AGL's Bayswater coal-fired power station in the Hunter Valley, one of five in NSW that have been tied to health impacts including early deaths. Credit: Glen McCurtayne |
The study, commissioned by Environmental Justice Australia, examined the effects of fine particle pollution with a diameter of 2.5 microns or smaller emitted by the plants. Coal combustion is one of NSW's biggest sources of such pollution, with prevailing winds often dragging the particles – the smallest of which can enter lungs and the bloodstream – over major population centres.
How pollution ends up reaching Sydney The health burden of air pollution from individual coal-fired power stations in NSW. |
Source: Ben Ewald/EJA |
“Australian power stations are operating without the modern pollution control technologies and they’ve been allowed to get away with it for years and years," Dr Eward said. "That wouldn’t be the case anywhere in Europe or North America, or even in most of Asia.”
The Environment Protection Authority is now reviewing the licences of three: Vales Point, Mt Piper and Eraring. By the time the last of the five is due to shut in 2042, the number of expected low-weight births would be 3029, with new onset diabetes put at 4412, the study found.
Unhealthy power Adverse health outcomes attributable to power stations during their remaining years of operation. |
Source: Ben Ewald/EJA |
"He's made a series of assumptions that are plausible," Professor Marks said. "It's a useful way to try to bring to the government's attention to the price there is to pay from high-emissions intensity [generation]."
The impact tally is likely to be conservative because it only focused on three health outcomes caused by long-term fine particle air pollution. It did not include health damage from short-term pollution spikes such as asthma and exacerbated lung disease, nor the effects of ozone, mercury and other toxin exposures, the report said.
'Further scrutiny'
A NSW Health spokeswoman said the agency had conducted similar research but identified lower premature deaths. "The discrepancy in the number of power station-related loss of life appears to be largely due to the assessment of the amount of power station-related PM2.5 that people are exposed to."

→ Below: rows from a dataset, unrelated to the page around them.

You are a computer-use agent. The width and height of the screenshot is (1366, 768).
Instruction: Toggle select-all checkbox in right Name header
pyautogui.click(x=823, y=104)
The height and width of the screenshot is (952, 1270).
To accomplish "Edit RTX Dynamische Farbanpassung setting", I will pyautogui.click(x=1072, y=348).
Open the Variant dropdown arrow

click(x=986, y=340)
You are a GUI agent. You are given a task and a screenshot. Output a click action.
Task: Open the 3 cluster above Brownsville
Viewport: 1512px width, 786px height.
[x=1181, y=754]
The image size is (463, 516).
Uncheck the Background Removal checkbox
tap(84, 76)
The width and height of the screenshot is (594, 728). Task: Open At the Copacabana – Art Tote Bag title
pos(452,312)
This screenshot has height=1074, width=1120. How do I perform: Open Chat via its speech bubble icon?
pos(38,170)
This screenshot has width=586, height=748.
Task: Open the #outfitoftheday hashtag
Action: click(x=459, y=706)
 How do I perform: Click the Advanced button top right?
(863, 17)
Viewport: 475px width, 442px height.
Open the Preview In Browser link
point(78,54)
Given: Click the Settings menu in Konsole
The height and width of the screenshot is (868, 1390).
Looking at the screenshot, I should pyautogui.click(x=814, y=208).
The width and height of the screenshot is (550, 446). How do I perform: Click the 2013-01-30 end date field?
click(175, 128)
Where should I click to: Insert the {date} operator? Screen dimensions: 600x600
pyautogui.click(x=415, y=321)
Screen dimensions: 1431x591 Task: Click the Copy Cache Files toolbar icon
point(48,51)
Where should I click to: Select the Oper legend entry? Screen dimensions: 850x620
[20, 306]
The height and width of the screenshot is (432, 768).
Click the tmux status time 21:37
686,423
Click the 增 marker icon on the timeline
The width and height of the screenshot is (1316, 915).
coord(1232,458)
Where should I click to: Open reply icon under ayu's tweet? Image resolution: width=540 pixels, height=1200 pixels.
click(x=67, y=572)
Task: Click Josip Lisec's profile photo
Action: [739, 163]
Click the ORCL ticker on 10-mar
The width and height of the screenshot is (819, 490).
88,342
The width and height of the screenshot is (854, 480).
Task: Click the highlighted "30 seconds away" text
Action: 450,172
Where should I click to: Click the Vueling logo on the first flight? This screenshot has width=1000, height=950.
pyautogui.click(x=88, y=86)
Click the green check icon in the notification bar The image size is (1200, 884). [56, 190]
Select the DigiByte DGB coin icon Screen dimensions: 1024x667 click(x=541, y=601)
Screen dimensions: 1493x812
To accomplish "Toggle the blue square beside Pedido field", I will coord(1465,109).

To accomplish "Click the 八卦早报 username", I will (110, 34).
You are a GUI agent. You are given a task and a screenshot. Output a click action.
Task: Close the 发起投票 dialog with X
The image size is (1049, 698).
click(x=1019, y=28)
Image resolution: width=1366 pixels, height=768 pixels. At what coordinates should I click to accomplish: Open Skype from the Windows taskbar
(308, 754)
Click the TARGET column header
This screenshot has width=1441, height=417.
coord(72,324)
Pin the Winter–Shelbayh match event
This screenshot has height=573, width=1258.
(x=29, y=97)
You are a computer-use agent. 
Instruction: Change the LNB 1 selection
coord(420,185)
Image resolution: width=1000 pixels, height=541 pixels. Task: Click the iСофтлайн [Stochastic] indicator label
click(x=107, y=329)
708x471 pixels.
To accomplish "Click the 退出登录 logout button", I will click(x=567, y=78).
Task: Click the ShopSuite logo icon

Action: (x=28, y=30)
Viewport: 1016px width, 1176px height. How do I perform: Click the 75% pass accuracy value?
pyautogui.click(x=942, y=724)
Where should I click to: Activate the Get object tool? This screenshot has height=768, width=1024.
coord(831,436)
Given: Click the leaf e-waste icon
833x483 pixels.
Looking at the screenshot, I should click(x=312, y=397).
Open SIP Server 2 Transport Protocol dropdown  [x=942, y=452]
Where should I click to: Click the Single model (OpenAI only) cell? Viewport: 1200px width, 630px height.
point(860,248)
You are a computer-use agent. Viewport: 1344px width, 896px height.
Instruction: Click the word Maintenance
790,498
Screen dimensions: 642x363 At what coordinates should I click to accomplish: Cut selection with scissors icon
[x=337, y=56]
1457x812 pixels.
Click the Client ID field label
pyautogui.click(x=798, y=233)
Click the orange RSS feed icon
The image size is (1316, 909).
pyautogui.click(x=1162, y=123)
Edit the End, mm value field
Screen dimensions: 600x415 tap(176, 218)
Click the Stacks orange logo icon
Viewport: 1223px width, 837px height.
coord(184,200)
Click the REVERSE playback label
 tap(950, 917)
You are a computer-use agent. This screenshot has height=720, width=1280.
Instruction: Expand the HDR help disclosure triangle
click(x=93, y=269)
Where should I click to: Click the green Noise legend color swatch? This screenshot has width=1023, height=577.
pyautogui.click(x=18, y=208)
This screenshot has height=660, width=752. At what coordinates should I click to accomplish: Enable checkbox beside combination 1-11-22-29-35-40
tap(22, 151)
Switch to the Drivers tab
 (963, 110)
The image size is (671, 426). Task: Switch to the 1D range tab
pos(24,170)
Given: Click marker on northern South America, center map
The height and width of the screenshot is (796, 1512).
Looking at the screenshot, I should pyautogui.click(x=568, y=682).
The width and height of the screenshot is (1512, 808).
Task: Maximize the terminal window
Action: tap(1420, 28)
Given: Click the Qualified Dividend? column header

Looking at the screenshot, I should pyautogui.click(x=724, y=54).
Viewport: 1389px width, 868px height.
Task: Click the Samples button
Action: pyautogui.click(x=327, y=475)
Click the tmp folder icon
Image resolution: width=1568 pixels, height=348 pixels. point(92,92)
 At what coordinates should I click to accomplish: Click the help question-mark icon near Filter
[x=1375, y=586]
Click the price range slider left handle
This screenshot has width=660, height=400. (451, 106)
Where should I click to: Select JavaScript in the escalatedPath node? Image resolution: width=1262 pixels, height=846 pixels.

Dr Ewald's approach, particularly estimates of the proportion of sulphur-dioxide and nitrous oxides in Sydney from power stations, "requires further scrutiny before firm conclusions can be drawn about its validity", she said.
Major energy firms rejected the report, with EnergyAustralia calling it "inaccurate" and yet to be formally peer-reviewed.
"[W]e strongly reject the implication that our operations pose unacceptable risks to human health," a spokesman said, adding the paper was "needlessly upsetting for the community", a spokesman said.
An AGL spokesman said the company was committed to improving its plants performance, and said both complied "with environmental laws and environment protection licence conditions set by the [EPA]."
'Raining down'
But community groups said tougher controls were well overdue.
"It's weak legislation" that had allowed high pollution levels to continue, Julie Favell who convenes the Lithgow Environment Group, said. "It's shocking to think that it's gone on for so long."
Sue Winn, whose family lives within a few kilometres of Vales Point and includes several asthma sufferers, said they had long had pollution "raining down" on them.
"There's got to be poor health outcomes by being exposed to this day in, day out and night in, night out," Ms Winn, secretary of the Mannering Park Progress Association, said.
Greens' bill
Greens environment spokeswoman Cate Faehrmann has introduced a bill into the NSW parliament to limit the amount of toxic air pollution from coal-fired power stations in the state.
Dr Ewald's report "should send shockwaves through the government", she said.
“It is unacceptable that toxic emissions from Australia’s power stations are multiple times higher than what is allowed in the EU, the US and China,” Ms Faehrmann said. “We hope the government and Labor will put people’s health ahead of the profits of AGL and Origin Energy and support the bill when it is debated on Thursday.”